■ **WHAT THE TASK REQUIRES**:
Put the lines below into a JSON list of strings, one string per line, and skip any blank lines. Leave the pictures out of your answer.

■ **EXCERPTED RECORDS**:
####

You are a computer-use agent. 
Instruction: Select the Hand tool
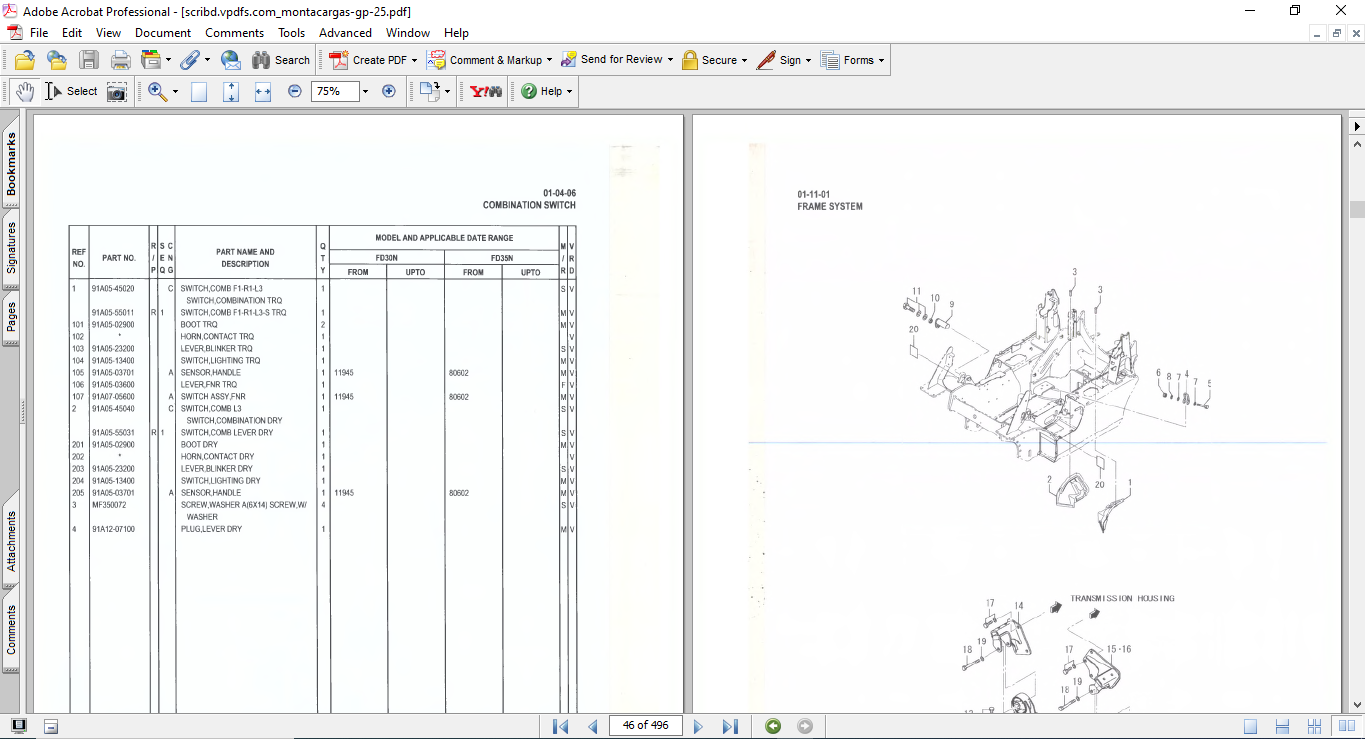24,91
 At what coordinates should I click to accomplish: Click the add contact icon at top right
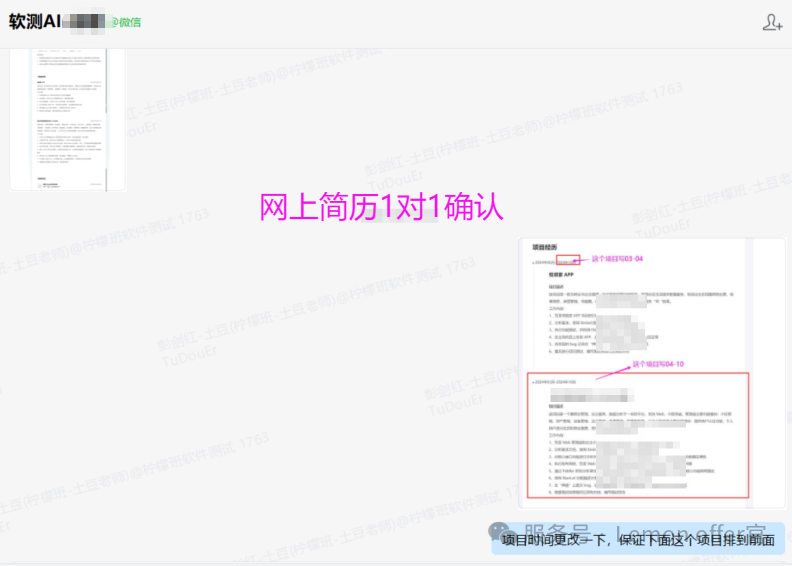pos(772,22)
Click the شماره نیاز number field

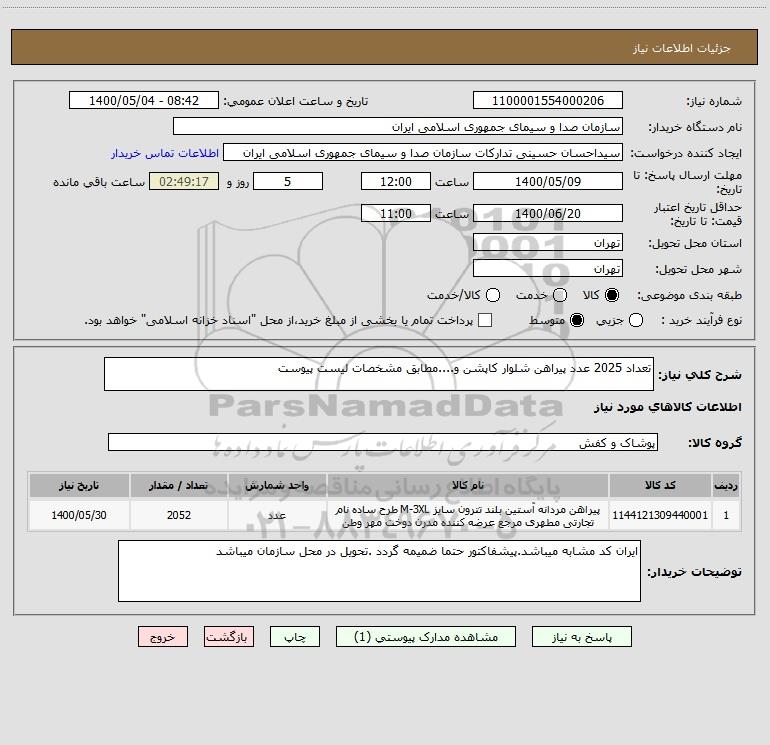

####

■ **EXERCISE ANSWER**:
[
  "You are a computer-use agent. ",
  "Instruction: Select the Hand tool",
  "24,91",
  " At what coordinates should I click to accomplish: Click the add contact icon at top right",
  "pos(772,22)",
  "Click the شماره نیاز number field"
]